### [Task directions]
Copy word for word the part of the piece on teaching during the COVID-19 crisis starting at "Beg, borrow, steal" and ending at "be our guest.".
Document segment Block Start
We wanted to call this piece “The universally-approved, all-encompassing guide to teaching during the COVID-19 crisis” but it seems there isn't one. Sorry.
Apart from the odd bunker-dwelling survivalist, very few of us can claim to have been completely prepared for this. We missed the PD course on pandemics, and no one brought it up in assembly. We’re faced with a situation none of us has had to deal with before, and there’s no instruction manual. Adaptation is the new black, and it’s painful – more than a few of us have felt a little bit like this teacher (sound on low for this one).
You do you
The solution (and there generally is one) is, whatever works, works. Whatever you can come up with is, more than likely, going to be the best answer. Any educator who sees a challenge is uniquely qualified to address it; the tools, the support and the knowledge are all actually there for the asking. It takes ingenuity, a bit of time, and force of will to make things happen. None of those factors is without personal cost – it’s not necessarily easy – but it is possible to put together great solutions to immediate problems. Your solution is the solution.
Beg, borrow, steal
Except you don’t have to. This is one of the more heartwarming aspects of our current situation – many people are really trying to make a difference, and want to contribute what they can. At Instructure we know more about our own customers and partners, so we can’t claim the following list is exhaustive, but we think it might provide you with some ideas:
Remote learning tools
A free Canvas account lets you use the essential functionality of Canvas LMS, even if your institution isn't a Canvas customer. It’s not just free for teachers—it's free for you, your students, their parents, and anyone else who wants to use Canvas learning tools. A user of this product doesn’t get quite all of the polish our customers get, and more importantly, they don’t get all the support and service, but if you need a Learning Management System, be our guest.
Document segment Block End
Data excerpt Block Start
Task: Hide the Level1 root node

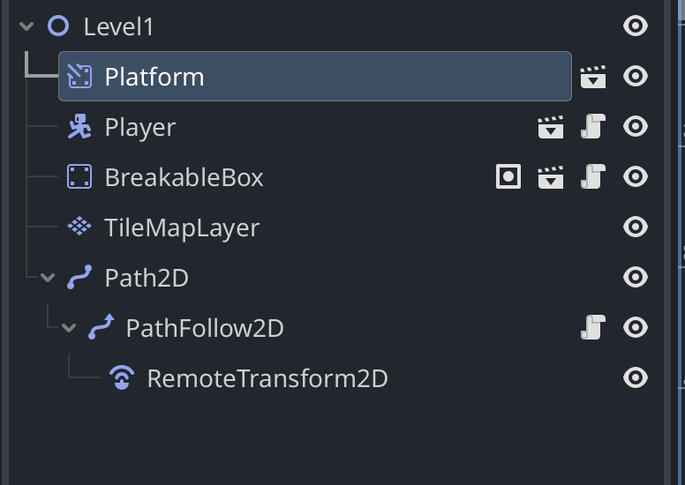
Data excerpt Block End
### [Written solution]
Beg, borrow, steal
Except you don’t have to. This is one of the more heartwarming aspects of our current situation – many people are really trying to make a difference, and want to contribute what they can. At Instructure we know more about our own customers and partners, so we can’t claim the following list is exhaustive, but we think it might provide you with some ideas:
Remote learning tools
A free Canvas account lets you use the essential functionality of Canvas LMS, even if your institution isn't a Canvas customer. It’s not just free for teachers—it's free for you, your students, their parents, and anyone else who wants to use Canvas learning tools. A user of this product doesn’t get quite all of the polish our customers get, and more importantly, they don’t get all the support and service, but if you need a Learning Management System, be our guest.